# Hoyt Spiral Cam Peg



## ICUTSTUFF (Aug 29, 2008)

How many people keep the peg in and how many people take the peg out for string stop on spiral cams? What are the advantages and disadvantages of the peg? What # do you keep the peg in if you use one?


----------



## OCD (Jan 19, 2008)

I leave it in the 65% hole. The spirals take a little getting used to, the more you shoot them the more you'll like them. To me, taking the peg out, defeats the purpose, in my opinion. I'm a "hinge only" shooter, and don't want the eccess valley, and softer wall that comes with removing the peg. Great cam...


----------



## eholguin13 (Nov 3, 2006)

*Peg*

I have moved it on my cam to 1,2, and 3 then taken it out. Did not find taking it out gave me better group. In one it was a bit long, so now it stays in two that is where I sync everything. The thing is to try all of them and maybe you will find one that fits your style/feel better than the rest. I did this on both my UE and CE still ended up in the same spot.


----------



## Brown Hornet (Aug 8, 2002)

I leave mine in.....and in the 65% hole. Taking it out gives you a softer back wall which I don't like at all.


----------



## helixarcher89 (Jul 18, 2008)

Well.. for me i put it in the 55% hole.. I prefer a lower let-off. As what alot of folk have say " By taking that peg out, it will give you a softer wall" which alot of people do not like it.


----------



## Roskoes (Jun 17, 2007)

Spirals were meant to be shot with that hard back wall you get with the peg. If you don't like that draw cycle, go with a cam 1/2 or a Z3.


----------



## soonerboy (Sep 6, 2004)

Which hole equals what %????
#1 Hole=?%
#2Hole+?%
#3Hole+?%


----------



## outback jack (Aug 12, 2006)

I have mine out right now.


----------



## soonerboy (Sep 6, 2004)

ttt


----------



## Steve Jo (Feb 7, 2008)

soonerboy said:


> Which hole equals what %????
> #1 Hole=?%
> #2Hole+?%
> #3Hole+?%


Yeah, I have the same question.

Also, if I time the cams with the pin in hole 1 and then I move it to hole 3 the bottom cam is stopping before the top.

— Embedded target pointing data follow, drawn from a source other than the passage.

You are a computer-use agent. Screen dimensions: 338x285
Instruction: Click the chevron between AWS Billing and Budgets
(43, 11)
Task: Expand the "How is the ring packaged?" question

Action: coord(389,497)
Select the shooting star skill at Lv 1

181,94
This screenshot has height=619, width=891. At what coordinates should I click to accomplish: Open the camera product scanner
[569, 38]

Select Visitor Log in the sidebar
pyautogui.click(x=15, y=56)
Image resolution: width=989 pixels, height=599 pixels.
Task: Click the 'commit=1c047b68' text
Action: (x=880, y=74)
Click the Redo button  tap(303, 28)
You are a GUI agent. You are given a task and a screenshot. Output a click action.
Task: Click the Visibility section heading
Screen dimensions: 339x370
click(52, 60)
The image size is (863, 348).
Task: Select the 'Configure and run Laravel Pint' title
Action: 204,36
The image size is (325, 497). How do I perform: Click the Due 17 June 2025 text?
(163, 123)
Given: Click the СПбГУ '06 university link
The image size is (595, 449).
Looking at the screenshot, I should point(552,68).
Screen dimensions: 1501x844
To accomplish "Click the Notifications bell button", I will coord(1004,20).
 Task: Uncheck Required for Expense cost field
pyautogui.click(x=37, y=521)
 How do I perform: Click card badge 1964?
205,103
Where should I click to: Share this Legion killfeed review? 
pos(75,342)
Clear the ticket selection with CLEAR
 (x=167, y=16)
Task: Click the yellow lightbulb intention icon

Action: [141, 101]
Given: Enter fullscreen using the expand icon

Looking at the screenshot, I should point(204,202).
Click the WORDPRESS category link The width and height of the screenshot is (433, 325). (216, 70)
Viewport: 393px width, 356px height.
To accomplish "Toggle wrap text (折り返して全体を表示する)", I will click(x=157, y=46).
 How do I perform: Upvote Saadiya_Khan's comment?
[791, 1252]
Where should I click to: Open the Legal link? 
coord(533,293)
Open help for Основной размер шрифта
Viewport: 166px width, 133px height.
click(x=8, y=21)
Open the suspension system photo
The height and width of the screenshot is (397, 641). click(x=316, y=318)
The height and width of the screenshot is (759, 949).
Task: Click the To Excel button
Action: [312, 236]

If I want the pin in the number 3 hole, do I need to retime the cams so that they are hitting their respective draw stops evenly?

I hope that makes sense.


----------



## DarkFORCE (Feb 28, 2003)

Same holes on C2 cams?


----------



## soonerboy (Sep 6, 2004)

I still don't know the answer.


----------



## AT_X_HUNTER (Aug 10, 2005)

65%, 60%, 55%, and on the longer DL cams 50%. I have the peg in the 55% position on my Vantage elite but at the moment I have it out on my Contender.


----------



## outback jack (Aug 12, 2006)

So how are you liking it with the peg out?


----------